Parler de sexualité d'un point de vue purement anthropologique peut paraître une gageure. Les préjugés liés à la sexualité demeurent tenaces : en témoigne la vente de ce numéro d'Arqueologia Mexicana au milieu d'autres revues de charmes dans les kiosques du DF. Parler de la sexualité en Mésoamérique avant l'arrivée des Espagnols pose naturellement la question de l'objectivité des sources espagnoles qui en parlent dans les premières années de la Conquête, surtout quand la majorité des textes dont nous disposons a été rédigée par des religieux.
Dans ce nouveau numéro d'Arqueologia Mexicana, les différents chercheurs ont tenté de remettre à plat nos connaissances sur ce sujet, en le traitant de manière objective. Il faut dire qu'il y a quelques temps, un colloque avait déjà été organisé sur le sujet. Notre vision des anciens peuples mésoaméricains est donc biaisée et remplie de préjugés.
Ce qui frappe à la lecture de ce magazine, c'est l'existence de différentes sexualités en Mésoamérique. Alfredo Lopez Austin explique bien que, selon les époques et les cultures, la sexualité a des pratiques et des significations variées. Néanmoins il établit un "trame dense de liens tissé pendant des millénaires, selon chaque tradition". Lopez Austin rappelle à juste titre que son article reste néanmoins très généralisant, car une recherche plus détaillée. Au début de son texte, l'auteur rappelle l'opposition et la complémentarité des principes mâles et femelles dans les traditions mésoaméricaines.
Ces différentes perceptions et manière de vivre la sexualité sont ensuite très clairement expliquées dans le reste des articles. L'article de Stephen Houston (récent co-inventeur de la tombe de Tortue Rouge à El Zotz) et de Karl Taube nous montre l'extrême pudeur (à quelques rares exceptions) des Mayas à représenter l'accouplement. En revanche, les représentations phalliques sont plus nombreuses et souvent associées à la captivité. Le cas des phalli sculptés est également expliqué. Les auteurs rappellent que même des jouets à caractère sexuel pour femmes ont aussi été découverts dans le Cénote des Sacrifices, à Chichen Itza.

□ □ □

• _Description du problème_
Poursuivez le compte rendu du numéro d'Arqueologia Mexicana sur la sexualité en Mésoamérique, à partir de sa dernière phrase ci-dessus.

• _Extrait de source_

□ □ □

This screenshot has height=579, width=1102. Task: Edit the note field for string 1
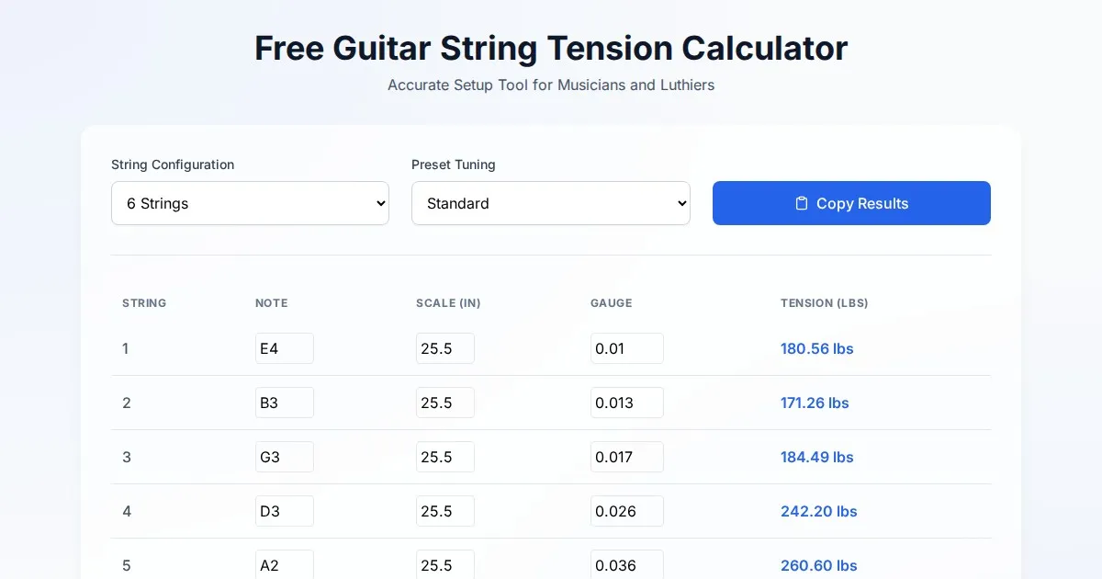pos(284,348)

□ □ □

• _Réponse à l'exercice_
Felix Baez-Jorge propose un article-résumé de ses travaux sur les représentations du vagin denté en Mésoamérique. L'iconographie du vagin denté est en effet observable à différents endroits et à différentes époques. Il aurait d'ailleurs été intéressant que l'auteur en fasse un critère supplémentaire à la liste établie par Kirchoff pour définir la Mésoamérique. Au delà de l'existence généralisé de cet élément iconographique, Baez-Jorge établit des rapprochements intéressants avec les mythes identifiant la femme à la terre. Les références à l'épuisement du tonalli de l'homme par la répétition de relations sexuelles sont nombreuses, notamment chez Sahagun.
Guilhem Olivier revient plus longuement sur l'homosexualité que Houston et Taube ont rapidement abordé chez les Mayas. Le chercheur français reprend différents textes de l'époque coloniale. Il détaille également la nature infamante des travestis et les lois qui condamnaient cette pratique. Mais surtout l'analyse d'Olivier met en exergue la nature ambiguë, pour ne pas dire hermaphrodite des divinités mésoaméricaines, présentant toutes des aspects masculins et féminins. Il rapporte la ferme condamnation de l'homosexualité chez les Mexicas, même s'il croit deviner une orientation sexuelle de cet ordre chez Tezcatlipoca.
Un autre élément important des mythes mésoaméricains est la transgression sexuelle. Passablement étudiée et expliquée par Michel Graulich, elle fait l'objet d'un article de la part de Miriam Lopez Hernandez et Jaime Echeverria Garcia. Or ce texte semble un écho des travaux du chercheur belge. Pour ceux qui connaissent ces travaux, il n'y aura donc pas grand chose de nouveau. Cependant il est nécessaire de bien comprendre cet élément fondateur qu'est la transgression sexuelle dans la pensée mésoaméricaine. C'est la transgression mythique qui fait apparaître l'humanité. C'est cette même faute qui rend l'homme mortel et le soumet à la volonté des dieux. L'article explique enfin judicieusement les conséquences morales et judiciaires de pratiques sexuelles illégales dans la vie quotidienne des anciens peuples mésoaméricains.
Pour terminer ce dossier, Yollotl Gonzalez Torres propose une étude plus générale sur la sexualité et la religion dans différentes cultures à travers le monde. Le travail de l'auteur peut sembler un peu éculé au regard des parties proposées : les représentations de la vulve, puis du pénis, l'importance du sperme, l'universalité de l'inceste divin, la prostitution, le célibat, la virginité, la castration.
En ce qui concerne les représentations homosexuelles observables, les auteurs en déduisent qu'il s'agissait probablement d'un rite de passage. Parmi les références souvent citées par les différents intervenants dans ce dossier, on note le travail de Guilhem Olivier sur l'homosexualité préhispanique dans les années 1990-2000.
Les articles périphériques à ce grand dossier sur la sexualité n'en demeure pas moins intéressants. On peut retenir cette page sur l'utilisation des anciennes techniques de fabrication pour la restauration de différents monuments et sites du Yucatan, alors que les techniques modernes avaient la réputation d'être plus efficaces.
Le Dr. Manuel Hermannn Lejarazu, un peu chahuté dans un courrier au magazine, présente l'histoire du Codex Colombino. Parallèlement Xavier Noguez s'intéresse à la Mapa de Tenochtitlan-Tlatelolco.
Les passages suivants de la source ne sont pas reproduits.